The counterarguments are:
– re economic sanctions: Saddam had sufficiently corrupted the Oil for Food program; had bribed enough diplomats that the U.N. was about to lift economic sanctions.
– re threat: Saddam, an avowed enemy of the U.S.A., retained capability of starting up a WMD program; remained a threat to give WMD to Al Qaeda.
– re evidence of WMD: Saddam, for his own strategic reasons, bluffed as if he had WMD. U.S. intelligence believed Saddam had WMD (see: George Tenet and “It’s a slam dunk”).
– re Iran projecting power: your opinion is noted. It would have been nice if novice Candidate Obama and then Pres. Obama did not confer legitimacy upon the shaky Iranian regime via announcing he would meet with them; via actually supporting the Iranian regime during the student uprising in 2009 (b/c Obama, in a naive novice mistake, foolishly believed he could negotiate a regional solution – re Iraq, Afghanistan, and Israel – with the Iranian regime).

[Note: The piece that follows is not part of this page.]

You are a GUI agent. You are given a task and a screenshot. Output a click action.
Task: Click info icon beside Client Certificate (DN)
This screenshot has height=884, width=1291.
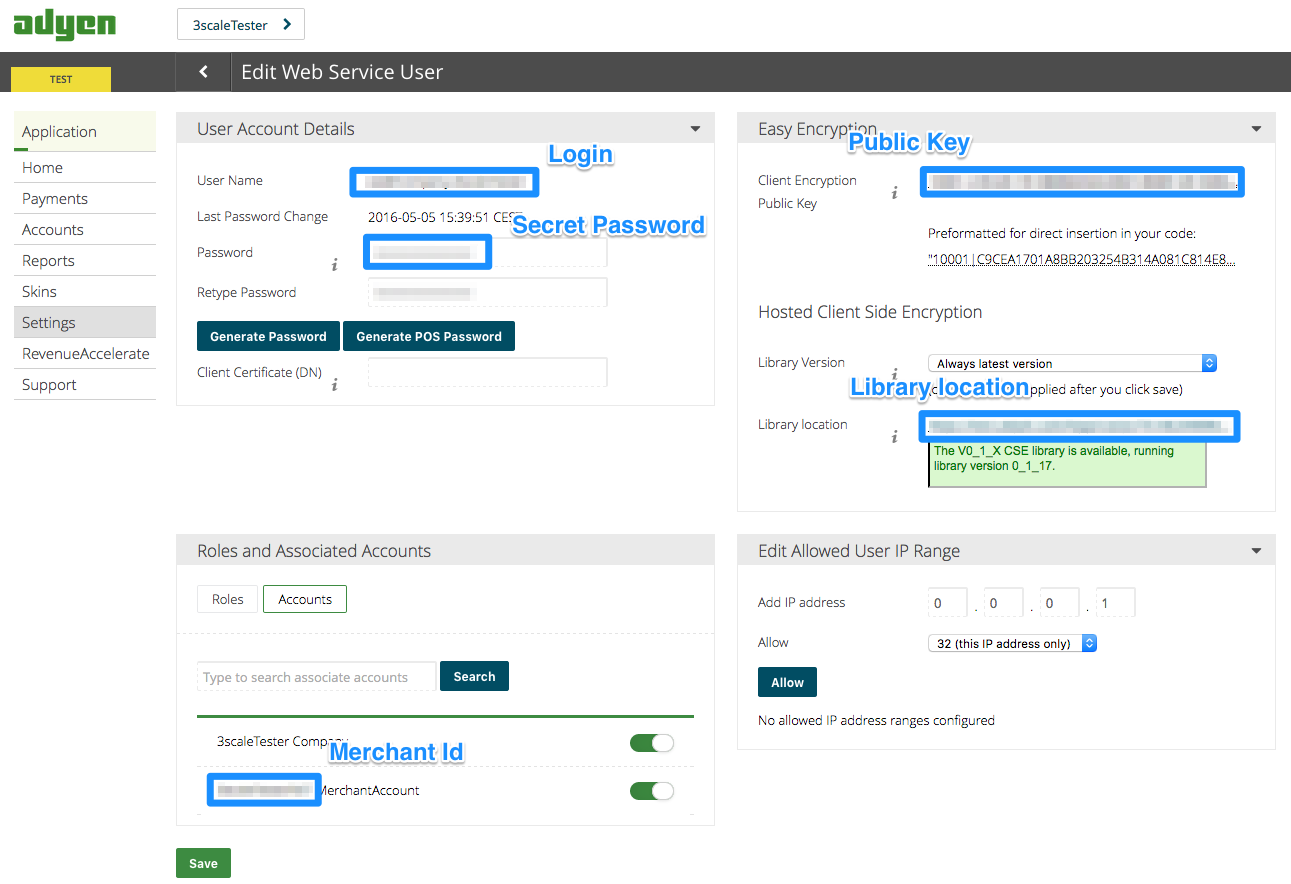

I add, re Iran, that Iraq and Afghanistan now have Iran sandwiched on either side with nations whose citizens get to vote in legitimate democratic elections. Iranian citizens can see that. And Iranian citizens can see the Western electronics and other consumer goods which are available in Iraq, yet which are not as available in Iran. This knowledge – of democracy and goodies which are just across the border, yet which are not available to Iranian citizens, likely contributes to an unsettled Iranian citizenship which is always close to revolt. I have, from the beginning, believed that encouraging Iranian citizen revolt and Iranian citizen overthrow of the Mullahs, constitutes a huge benefit of the U.S. projects in Iraq and Afghanistan. U.S.A.ought be covertly supplying the Iranian opposition.
With all the above counterarguments laid out for inspection, I do emphasize that I fully respect those, such as Dorian and jdledell, who disagree with GWB’s decision to invade Iraq. We have expended much life, health, and treasure on the project.
“It is a shame, for you, that you cannot elucidate your reasoning. Or, possibly, have not the confidence to do so.” – gc
Well that was just sad. Dude, this isn’t about me; this is about your own failure to grasp what actually happened. The failure is compounded when the benefit of hindsight is ignored or dismissed. The jury has been in on this a long time now and better people than me have tried to drag people like you to the truth of it. All the “elucidating” in the world doesn’t matter a whit if you’ve already locked in a position. “Reasoning” isn’t quite the same thing as bandying words around.
It’s probably worth posting again the interesting pair of facts:
1. First Gulf War, our intelligence didn’t know about Hussein’s nuclear program and its progress.
2. Second Gulf War, our intelligence didn’t know about Hussein’s nuclear stand-down, even its shutdown.
(That’s Western intelligence, not merely ours, i.e., the USA’s.)
Given what we had learned earlier, it was rational to presume progress was continuing. Same with chemical weapons, e.g., given how he had not only developed these but had used these.
Obviously, it would have been much better to have known more.
That’s a great hat Dorian is wearing in the photo, incidentally. The beard looks good, too.
Thanks, DLS.
By the way, the hat is called a “Panama Hat,” although they are made in Ecuador—in Jipijapa, to be exactly correct, and made from the Jipijapa plant.
But that’s another story for another day.